ZHOU Xiao-qing, HU Li-wen, LUO Qi, ZENG Lin-hui, LI Qing, LAN Wei. Determination of Tea Polyphenols and Catechin in Tea Seed Oil[J]. Science and Technology of Food Industry, 2019, 40(14): 291-295,301. DOI: 10.13386/j.issn1002-0306.2019.14.048
Citation: ZHOU Xiao-qing, HU Li-wen, LUO Qi, ZENG Lin-hui, LI Qing, LAN Wei. Determination of Tea Polyphenols and Catechin in Tea Seed Oil[J]. Science and Technology of Food Industry, 2019, 40(14): 291-295,301. DOI: 10.13386/j.issn1002-0306.2019.14.048

Determination of Tea Polyphenols and Catechin in Tea Seed Oil

  • Objective:The paper explored the rationality of the determination of tea polyphenols in tea seed oil by the method of Folin phenol method and the determination of total catechin contents in tea seed oil by high performance liquid chromatography (HPLC).
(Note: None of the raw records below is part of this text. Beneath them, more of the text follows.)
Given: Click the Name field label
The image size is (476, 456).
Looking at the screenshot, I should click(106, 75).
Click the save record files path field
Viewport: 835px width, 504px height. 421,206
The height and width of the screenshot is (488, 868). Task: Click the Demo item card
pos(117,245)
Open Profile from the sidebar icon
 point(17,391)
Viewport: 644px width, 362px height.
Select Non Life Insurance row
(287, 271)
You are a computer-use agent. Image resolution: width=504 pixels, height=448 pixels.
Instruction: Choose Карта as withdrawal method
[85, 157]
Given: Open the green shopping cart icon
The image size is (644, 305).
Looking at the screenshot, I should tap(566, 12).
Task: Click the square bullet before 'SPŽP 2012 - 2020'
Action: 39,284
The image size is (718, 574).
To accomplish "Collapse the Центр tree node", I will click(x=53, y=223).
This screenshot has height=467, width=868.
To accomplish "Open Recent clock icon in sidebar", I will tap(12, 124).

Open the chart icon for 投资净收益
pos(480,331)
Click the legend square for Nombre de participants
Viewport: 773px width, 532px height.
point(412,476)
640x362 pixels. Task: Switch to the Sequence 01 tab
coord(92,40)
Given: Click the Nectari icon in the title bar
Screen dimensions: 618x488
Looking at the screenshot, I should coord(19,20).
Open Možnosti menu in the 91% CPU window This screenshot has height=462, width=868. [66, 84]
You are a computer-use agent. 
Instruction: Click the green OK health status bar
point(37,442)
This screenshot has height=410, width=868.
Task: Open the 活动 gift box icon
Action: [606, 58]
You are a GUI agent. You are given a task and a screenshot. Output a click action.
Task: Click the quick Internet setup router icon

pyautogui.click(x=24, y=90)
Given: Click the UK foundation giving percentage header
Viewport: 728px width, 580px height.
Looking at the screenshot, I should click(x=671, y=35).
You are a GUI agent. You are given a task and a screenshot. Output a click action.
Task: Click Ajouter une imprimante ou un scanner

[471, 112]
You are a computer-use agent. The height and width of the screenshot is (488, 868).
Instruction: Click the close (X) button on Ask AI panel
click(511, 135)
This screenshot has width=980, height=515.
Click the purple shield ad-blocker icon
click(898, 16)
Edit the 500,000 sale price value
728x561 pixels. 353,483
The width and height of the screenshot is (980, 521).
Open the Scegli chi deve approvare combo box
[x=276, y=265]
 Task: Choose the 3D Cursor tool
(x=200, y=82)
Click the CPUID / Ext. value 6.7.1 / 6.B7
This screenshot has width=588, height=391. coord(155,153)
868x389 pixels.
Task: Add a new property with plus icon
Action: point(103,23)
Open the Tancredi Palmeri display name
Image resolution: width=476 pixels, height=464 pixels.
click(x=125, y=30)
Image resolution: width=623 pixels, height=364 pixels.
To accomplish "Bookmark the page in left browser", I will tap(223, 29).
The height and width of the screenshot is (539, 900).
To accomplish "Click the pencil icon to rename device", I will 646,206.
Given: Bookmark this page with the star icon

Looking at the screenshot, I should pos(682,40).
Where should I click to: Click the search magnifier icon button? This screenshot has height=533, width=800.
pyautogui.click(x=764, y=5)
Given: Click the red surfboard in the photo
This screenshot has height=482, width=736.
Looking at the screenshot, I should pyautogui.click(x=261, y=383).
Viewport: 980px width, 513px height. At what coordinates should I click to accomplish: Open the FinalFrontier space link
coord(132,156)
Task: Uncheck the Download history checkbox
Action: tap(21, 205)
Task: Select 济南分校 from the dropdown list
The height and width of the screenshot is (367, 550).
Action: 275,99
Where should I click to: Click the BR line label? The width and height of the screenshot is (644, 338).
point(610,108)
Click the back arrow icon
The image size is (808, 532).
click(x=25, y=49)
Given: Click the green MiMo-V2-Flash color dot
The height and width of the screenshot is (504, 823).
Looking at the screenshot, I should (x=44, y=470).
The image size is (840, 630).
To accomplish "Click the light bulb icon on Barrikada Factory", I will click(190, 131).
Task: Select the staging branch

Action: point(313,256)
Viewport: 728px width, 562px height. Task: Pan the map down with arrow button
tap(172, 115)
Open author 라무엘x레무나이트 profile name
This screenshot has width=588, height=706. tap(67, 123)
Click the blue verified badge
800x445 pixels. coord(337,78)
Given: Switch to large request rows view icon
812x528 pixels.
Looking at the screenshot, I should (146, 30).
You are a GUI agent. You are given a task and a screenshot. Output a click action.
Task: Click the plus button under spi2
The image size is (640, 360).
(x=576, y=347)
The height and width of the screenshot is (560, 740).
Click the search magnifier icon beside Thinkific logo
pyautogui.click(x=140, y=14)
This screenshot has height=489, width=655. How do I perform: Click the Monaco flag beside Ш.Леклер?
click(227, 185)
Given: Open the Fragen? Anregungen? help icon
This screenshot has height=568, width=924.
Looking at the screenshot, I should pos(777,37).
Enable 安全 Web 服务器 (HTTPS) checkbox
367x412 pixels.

Methods:The contents of tea polyphenol and catechins in tea seeds, tea seed oil and oil cakes were compared and determined by Folin phenol method and high performance liquid chromatography (HPLC), analyzed the interference of phenolic hydroxyl-containing fat-soluble substances such as vitamin E in tea seed oil on the determination of tea polyphenol contents in tea seed oil by the Folin phenol method. Results:The catechin content was calculated by 60%~80% of the contents of tea polyphenols determined by Folin phenol method, which was much higher than that determined by HPLC. Numerous repeated experiments using Folin phenol method and HPLC to test the contents of polyphenols and catechin in tea seed oil respectively indicated that RSD was 7.21% and 1.99%. The content of tea polyphenols in the tea polyphenol colloid was determined by Folin phenol method, results showed that the RSD of these groups were 0.70%, 1.13% and 0.63%. Then the tea polyphenol colloid was used again to do the recovery rate experiment and the value was 90.87%~109.00%. Conclusion:The method for extracting and determining tea polyphenols in tea seed oil is reliable. Forin phenol method was not suitable for determining the contents of tea polyphenols in oils and fats, the distribution of tea polyphenols in crude tea seed oil was uneven.